HFCs do not directly deplete ozone, but they are potent greenhouse gases. According to the Scientific Assessment Panel, this amendment should contribute to avoiding 0.3 to 0.5 degrees of global warming by 2100 (the contribution from HFC-23 emissions is not included).
“A precedent for climate action”
“The measures taken in relation to ozone set a precedent for climate action. The success of phasing out ozone-depleting chemicals shows us what can and must be done – as a matter of urgency – to move away from fossil fuels, reduce greenhouse gas emissions and, for therefore, the increase in temperatures”, said the Secretary General of the World Meteorological Organization (WMO), Petteri Taalas.

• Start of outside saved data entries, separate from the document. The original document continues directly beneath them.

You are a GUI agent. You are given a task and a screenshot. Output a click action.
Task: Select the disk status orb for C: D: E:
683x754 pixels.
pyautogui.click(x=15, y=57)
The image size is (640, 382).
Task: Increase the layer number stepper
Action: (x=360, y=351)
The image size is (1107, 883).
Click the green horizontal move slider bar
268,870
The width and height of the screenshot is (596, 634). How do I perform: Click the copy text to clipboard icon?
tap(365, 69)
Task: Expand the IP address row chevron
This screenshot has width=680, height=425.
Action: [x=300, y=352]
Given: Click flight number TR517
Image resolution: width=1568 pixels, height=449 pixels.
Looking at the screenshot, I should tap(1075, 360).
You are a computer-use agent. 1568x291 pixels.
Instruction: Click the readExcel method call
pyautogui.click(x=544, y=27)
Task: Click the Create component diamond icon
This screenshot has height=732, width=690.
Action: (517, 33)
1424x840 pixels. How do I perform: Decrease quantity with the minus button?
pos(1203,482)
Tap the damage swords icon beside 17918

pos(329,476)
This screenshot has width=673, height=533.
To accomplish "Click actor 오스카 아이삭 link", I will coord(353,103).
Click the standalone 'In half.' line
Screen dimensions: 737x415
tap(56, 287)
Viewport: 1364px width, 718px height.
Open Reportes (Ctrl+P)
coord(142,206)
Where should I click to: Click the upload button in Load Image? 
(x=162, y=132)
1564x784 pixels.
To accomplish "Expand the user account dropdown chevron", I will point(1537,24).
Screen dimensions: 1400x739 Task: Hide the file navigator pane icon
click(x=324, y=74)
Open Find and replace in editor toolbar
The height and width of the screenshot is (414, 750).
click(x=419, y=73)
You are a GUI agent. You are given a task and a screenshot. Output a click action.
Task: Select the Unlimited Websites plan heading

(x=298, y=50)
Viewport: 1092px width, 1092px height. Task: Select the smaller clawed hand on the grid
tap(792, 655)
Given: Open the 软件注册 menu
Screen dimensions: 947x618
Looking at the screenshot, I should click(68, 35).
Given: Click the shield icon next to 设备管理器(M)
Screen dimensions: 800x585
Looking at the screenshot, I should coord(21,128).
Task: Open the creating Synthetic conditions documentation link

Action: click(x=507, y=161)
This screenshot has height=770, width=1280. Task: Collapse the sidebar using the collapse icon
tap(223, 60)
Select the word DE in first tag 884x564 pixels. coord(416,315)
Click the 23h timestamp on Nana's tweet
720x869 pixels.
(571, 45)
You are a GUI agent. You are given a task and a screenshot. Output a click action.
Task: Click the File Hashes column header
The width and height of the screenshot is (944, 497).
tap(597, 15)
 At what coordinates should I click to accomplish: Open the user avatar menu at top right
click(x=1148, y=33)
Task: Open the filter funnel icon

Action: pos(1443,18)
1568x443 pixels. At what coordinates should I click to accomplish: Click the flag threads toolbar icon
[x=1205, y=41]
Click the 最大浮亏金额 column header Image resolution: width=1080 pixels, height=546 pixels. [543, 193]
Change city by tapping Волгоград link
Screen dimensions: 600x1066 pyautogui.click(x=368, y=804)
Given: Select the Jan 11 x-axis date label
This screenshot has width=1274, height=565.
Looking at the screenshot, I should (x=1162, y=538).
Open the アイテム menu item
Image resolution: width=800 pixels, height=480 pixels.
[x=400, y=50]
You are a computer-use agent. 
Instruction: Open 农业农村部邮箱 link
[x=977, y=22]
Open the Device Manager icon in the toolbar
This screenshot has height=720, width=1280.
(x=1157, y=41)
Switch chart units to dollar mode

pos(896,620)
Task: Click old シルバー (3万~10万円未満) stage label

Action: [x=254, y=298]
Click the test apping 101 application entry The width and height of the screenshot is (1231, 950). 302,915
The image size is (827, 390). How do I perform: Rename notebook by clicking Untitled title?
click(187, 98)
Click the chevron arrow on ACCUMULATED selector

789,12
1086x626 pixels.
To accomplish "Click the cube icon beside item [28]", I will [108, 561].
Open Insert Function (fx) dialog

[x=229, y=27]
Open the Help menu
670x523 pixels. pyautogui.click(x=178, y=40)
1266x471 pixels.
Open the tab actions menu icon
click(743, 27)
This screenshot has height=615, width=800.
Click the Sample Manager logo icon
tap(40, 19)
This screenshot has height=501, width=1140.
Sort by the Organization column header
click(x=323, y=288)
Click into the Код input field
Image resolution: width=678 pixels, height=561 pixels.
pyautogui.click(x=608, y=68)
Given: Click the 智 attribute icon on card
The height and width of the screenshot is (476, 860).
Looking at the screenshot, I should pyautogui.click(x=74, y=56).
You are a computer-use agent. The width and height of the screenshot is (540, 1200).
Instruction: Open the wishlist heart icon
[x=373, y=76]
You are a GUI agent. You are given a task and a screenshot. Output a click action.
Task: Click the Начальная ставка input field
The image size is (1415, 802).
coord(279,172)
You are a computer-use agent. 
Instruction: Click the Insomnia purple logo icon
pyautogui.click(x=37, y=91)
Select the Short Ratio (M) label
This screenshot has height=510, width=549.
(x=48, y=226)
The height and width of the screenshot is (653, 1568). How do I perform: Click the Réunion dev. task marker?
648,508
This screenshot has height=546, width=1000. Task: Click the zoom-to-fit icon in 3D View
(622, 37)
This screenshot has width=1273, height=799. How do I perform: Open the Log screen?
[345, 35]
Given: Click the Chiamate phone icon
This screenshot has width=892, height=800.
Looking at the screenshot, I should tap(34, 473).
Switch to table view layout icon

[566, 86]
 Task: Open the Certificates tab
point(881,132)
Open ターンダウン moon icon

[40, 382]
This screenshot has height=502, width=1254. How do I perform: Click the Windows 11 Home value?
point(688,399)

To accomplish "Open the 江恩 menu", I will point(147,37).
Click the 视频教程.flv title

The latest assessment of the ozone layer is based on extensive studies, research and data compiled by a large international group of experts, many from WMO, UNEP, the National Office for Oceanic and Atmospheric Administration (NOAA), the Administration National Agency for Aeronautics and Space (NASA) and the European Commission.
For the first time, the Scientific Assessment Panel has examined the potential effects on ozone of stratospheric aerosol injection (SAI). SAI has been proposed as a possible method to reduce global warming by increasing reflection of sunlight. However, the group warns of the unintended consequences of SAI, which “could also affect temperatures, circulation, and rates of ozone production and destruction in the stratosphere, as well as transport.”